# [Document text]
— BEGIN —

# What type of gamer are you?



## Kiniel (Jan 10, 2007)

I find that, along with many other subdivisions, gamers can be split mostly into the "progressives" and the "traditionalists."

Now, obviously, there's no such thing as someone who's perfectly one way or the other, but which one are you more like?Â Â (For the record, I'm more progressive... I like all the shiny graphics.Â Â ^_^)

For your reference, here's a nice little decoder to help you decide:

If you are a progressive, you...
...believe that graphics can vastly improve a game
...tend to prefer later games in series that "expand upon" the older games (not necessarily the radically different ones, though)
...constantly stay on top of new releases
...have all but forgotten the time when "voice cast" wasn't in the credits
...sell off old systems to buy new ones
...games on the internet like crazy
...use XBox live to play Halo 2 and the like
...think of things in polygons
...will totally pwn you at Gears of War
...recently finished Final Fantasy XII
...think you remember hearing about something called a "side-scroller" once

If you are a traditionalist, you...
...believe that graphics are purely aesthetic, and possibly take away from gameplay
...prefer the older games in series, mostly on their merit of being _classic_
...are relatively lax when it comes to keeping up with gamer news
...loathe voice actors on principle
...still have that NES hooked up, and you know that Atari's somewhere...

— END —

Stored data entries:

— BEGIN —

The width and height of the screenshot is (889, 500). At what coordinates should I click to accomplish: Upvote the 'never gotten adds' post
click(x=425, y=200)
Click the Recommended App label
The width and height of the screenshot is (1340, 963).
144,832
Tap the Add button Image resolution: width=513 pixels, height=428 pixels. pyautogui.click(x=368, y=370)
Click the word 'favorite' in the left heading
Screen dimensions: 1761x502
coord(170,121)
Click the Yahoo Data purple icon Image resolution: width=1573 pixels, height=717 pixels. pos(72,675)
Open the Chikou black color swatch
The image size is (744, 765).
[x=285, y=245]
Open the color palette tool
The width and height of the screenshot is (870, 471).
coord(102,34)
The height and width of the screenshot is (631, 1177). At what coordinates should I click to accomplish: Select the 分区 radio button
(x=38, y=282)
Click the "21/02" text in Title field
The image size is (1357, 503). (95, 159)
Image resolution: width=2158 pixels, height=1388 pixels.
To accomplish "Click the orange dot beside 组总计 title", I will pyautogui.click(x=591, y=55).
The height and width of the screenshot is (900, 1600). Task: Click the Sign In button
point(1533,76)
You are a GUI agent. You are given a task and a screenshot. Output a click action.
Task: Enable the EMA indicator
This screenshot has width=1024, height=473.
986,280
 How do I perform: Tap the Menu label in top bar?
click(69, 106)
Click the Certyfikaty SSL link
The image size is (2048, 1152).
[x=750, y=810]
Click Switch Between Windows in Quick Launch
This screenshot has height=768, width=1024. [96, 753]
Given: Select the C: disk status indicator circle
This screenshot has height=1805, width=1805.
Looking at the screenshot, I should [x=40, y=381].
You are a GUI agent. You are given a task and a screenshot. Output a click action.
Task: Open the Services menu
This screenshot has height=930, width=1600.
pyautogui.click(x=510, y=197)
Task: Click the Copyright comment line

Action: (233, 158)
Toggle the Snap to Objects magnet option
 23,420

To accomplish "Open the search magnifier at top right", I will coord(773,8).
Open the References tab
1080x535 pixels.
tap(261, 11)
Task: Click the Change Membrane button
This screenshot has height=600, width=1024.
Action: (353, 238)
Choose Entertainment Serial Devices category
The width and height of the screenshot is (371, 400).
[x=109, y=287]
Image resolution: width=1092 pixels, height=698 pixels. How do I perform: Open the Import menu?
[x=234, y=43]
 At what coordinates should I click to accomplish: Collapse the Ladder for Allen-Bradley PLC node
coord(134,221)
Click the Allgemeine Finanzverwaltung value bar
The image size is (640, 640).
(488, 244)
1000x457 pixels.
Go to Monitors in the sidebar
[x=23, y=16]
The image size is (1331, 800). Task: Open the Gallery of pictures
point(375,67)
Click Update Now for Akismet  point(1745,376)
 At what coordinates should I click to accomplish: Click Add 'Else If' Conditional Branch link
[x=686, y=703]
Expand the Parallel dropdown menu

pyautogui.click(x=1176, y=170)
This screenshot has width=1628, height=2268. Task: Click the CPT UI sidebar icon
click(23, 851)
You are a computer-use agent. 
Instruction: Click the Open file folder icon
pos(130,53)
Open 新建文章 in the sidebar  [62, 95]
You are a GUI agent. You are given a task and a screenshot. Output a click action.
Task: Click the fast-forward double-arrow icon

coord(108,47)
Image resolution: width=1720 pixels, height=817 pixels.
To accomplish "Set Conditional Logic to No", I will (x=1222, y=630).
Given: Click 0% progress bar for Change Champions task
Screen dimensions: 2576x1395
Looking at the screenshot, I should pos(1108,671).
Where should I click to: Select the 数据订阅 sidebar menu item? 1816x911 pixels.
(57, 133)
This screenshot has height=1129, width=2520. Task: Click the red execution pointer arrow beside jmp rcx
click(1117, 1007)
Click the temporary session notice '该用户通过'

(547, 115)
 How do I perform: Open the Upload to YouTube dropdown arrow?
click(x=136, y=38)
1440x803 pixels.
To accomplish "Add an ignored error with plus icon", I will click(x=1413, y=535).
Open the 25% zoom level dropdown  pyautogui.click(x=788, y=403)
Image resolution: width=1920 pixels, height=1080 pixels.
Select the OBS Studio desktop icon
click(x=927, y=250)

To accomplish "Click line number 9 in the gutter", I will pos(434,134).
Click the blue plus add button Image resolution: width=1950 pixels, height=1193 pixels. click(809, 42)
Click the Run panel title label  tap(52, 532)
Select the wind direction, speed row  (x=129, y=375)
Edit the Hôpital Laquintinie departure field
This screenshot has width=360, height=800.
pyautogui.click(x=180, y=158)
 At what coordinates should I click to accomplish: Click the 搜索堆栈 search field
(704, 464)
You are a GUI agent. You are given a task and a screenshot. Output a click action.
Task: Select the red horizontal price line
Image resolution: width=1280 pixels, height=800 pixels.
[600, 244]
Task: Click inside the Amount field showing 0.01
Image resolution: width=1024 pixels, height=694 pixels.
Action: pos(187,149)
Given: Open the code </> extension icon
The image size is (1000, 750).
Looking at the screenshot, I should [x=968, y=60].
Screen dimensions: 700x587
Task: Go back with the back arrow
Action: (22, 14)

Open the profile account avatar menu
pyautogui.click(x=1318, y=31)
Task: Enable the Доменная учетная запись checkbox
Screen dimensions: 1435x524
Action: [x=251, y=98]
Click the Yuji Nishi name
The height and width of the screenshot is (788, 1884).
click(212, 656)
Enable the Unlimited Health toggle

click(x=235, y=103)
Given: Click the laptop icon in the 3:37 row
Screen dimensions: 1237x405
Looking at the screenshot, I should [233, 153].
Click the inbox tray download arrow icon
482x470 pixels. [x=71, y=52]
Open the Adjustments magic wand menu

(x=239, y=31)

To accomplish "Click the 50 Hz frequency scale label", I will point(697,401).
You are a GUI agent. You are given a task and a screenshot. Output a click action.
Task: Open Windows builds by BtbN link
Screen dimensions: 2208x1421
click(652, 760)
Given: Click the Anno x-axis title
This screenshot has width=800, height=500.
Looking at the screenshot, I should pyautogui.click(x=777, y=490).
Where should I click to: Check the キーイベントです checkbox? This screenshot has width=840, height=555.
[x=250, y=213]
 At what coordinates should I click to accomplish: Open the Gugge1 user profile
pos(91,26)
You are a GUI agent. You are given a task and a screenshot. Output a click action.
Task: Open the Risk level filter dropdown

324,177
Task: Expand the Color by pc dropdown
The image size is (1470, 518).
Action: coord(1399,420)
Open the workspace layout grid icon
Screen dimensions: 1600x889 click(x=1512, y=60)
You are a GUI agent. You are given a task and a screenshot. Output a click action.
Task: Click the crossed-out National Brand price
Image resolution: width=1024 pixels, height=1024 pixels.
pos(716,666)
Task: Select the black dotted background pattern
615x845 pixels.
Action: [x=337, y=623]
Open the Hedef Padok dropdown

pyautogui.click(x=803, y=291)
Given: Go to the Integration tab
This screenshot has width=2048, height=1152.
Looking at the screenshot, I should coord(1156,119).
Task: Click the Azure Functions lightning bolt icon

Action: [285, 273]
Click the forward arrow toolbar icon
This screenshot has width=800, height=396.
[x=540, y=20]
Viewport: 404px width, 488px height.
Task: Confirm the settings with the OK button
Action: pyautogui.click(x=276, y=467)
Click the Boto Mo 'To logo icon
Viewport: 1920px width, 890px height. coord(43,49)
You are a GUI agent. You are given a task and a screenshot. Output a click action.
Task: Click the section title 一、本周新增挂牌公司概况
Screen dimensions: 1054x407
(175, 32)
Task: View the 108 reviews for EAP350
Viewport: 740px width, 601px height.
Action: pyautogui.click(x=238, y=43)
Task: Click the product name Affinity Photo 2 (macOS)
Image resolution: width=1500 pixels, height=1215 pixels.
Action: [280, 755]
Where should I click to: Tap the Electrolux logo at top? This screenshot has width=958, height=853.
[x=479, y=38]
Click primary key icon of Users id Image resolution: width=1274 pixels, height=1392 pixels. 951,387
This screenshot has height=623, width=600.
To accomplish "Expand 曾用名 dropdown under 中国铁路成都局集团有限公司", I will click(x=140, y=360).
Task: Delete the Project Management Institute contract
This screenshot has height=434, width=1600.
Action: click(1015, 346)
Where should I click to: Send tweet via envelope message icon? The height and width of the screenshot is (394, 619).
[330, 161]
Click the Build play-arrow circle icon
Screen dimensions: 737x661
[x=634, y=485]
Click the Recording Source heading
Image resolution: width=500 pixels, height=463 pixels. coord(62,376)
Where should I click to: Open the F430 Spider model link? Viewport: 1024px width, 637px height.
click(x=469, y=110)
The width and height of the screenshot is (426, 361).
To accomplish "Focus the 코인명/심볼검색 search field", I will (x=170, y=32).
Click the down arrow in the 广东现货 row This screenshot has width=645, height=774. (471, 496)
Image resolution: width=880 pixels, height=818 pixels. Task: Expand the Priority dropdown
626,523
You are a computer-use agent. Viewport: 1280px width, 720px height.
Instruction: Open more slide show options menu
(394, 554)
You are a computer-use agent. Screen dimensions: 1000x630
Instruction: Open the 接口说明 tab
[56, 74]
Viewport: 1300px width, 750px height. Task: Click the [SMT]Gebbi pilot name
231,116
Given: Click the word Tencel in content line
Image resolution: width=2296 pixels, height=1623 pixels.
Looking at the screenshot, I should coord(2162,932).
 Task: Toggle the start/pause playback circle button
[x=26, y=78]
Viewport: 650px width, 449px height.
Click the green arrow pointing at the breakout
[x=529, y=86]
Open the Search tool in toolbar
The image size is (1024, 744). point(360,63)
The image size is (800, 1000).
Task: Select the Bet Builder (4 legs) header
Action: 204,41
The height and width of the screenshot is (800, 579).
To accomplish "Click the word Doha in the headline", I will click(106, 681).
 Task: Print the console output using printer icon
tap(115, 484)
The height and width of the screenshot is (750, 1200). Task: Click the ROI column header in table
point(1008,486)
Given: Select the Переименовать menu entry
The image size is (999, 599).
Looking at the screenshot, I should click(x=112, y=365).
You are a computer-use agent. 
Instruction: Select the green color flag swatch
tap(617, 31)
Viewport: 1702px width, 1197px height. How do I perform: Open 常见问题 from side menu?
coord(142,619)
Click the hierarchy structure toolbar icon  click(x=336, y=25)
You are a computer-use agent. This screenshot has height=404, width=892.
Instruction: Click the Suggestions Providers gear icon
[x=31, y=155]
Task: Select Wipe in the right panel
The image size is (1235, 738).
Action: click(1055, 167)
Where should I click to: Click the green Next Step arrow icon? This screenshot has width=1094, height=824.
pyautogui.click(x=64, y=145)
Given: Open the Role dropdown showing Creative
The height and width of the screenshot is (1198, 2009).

— END —

# [Aim]
Retype the passage of the gamer-types thread that begins with the words containing "# What type" and ends with "a progressive, you...". The data above were taken from a different source than the gamer-types thread.

# [Completed exercise]
# What type of gamer are you?



## Kiniel (Jan 10, 2007)

I find that, along with many other subdivisions, gamers can be split mostly into the "progressives" and the "traditionalists."

Now, obviously, there's no such thing as someone who's perfectly one way or the other, but which one are you more like?Â Â (For the record, I'm more progressive... I like all the shiny graphics.Â Â ^_^)

For your reference, here's a nice little decoder to help you decide:

If you are a progressive, you...